- Ekkachai Nophajinda reporting in 1994
- Born: June 21, 1953 Phra Nakhon, Bangkok, Thailand
- Died: March 6, 1997 (aged 43) Phaya Thai, Bangkok, Thailand
- Other names: Jackie (Thai: แจ็คกี้) Nid Noi (Thai: นิดหน่อย)
- Education: Senior High School
- Alma mater: Vajiravudh College
- Occupation: Columnist • Journalist • Television personality
- Years active: 1974–1997
- Organization(s): Bangkok Broadcasting & Television Co.Ltd. • Siam sports Co.Ltd.
- Known for: Sport television personality from Channel 7 (Thailand)
- Television: Channel 7 (Thailand)
- Spouse: Yuree Weerasukhon (Thai: ยุรี วีระสุคนธ์)
- Children: 1
- Relatives: Taravut Nophajinda

= Ekkachai Nophajinda =

Thai journalist (1953–1997)

Ekkachai Nophajinda (เอกชัย นพจินดา) or pen name Yor Yoeng (ย.โย่ง) (June 21, 1953 – March 6, 1997) was a famous Thai sport journalist, columnist, television personality from Channel 7 (Thailand) and chairman businesspeople of Siam Sport Syndicate.

==Biography==
He was born on June 21, 1953, in Bangkok. He was son of Praithoon and Urai Nophajinda, he was a younger-brother as Tarawut Nophajinda.

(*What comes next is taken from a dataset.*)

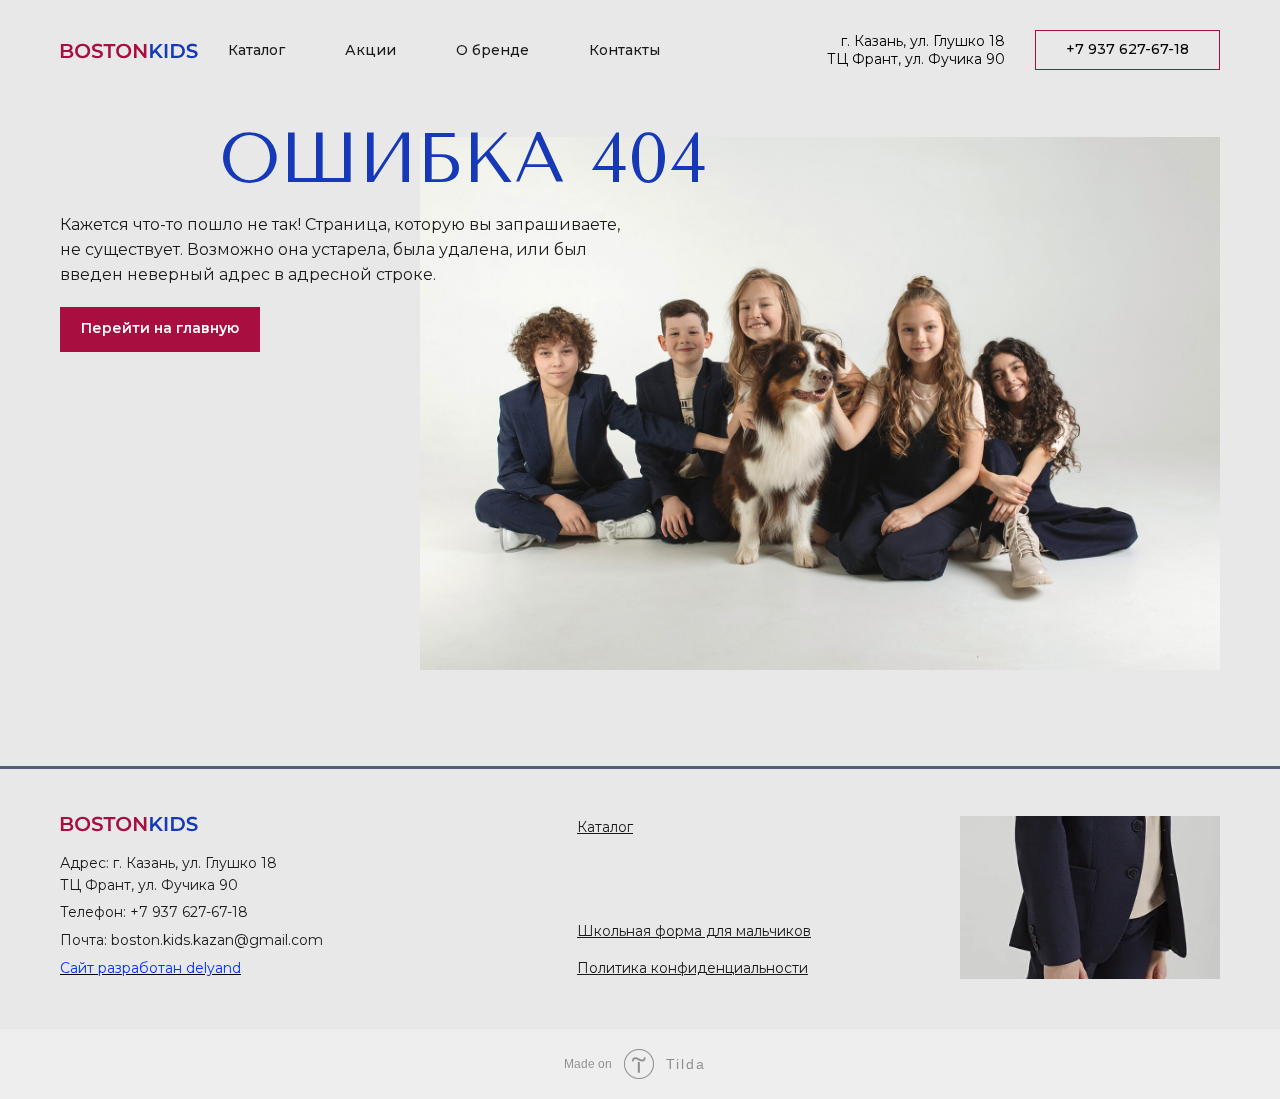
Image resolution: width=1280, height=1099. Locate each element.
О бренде (492, 50)
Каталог (256, 50)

He worked as a sport journalist and columnist between 1974 and 1997. He married Yuree Weerasukhon in 1986. They had a daughter Taweephorn Nophajinda.

He died of complications of heart failure. while playing tennis with his friends at tennis court inside BBTV’s broadcast center, He feels his chest tight and collapsed, his friends attempted to perform the first aid and rushed him to Paolo Hospital, where he died later. on March 6, 1997, in Bangkok. He was 43.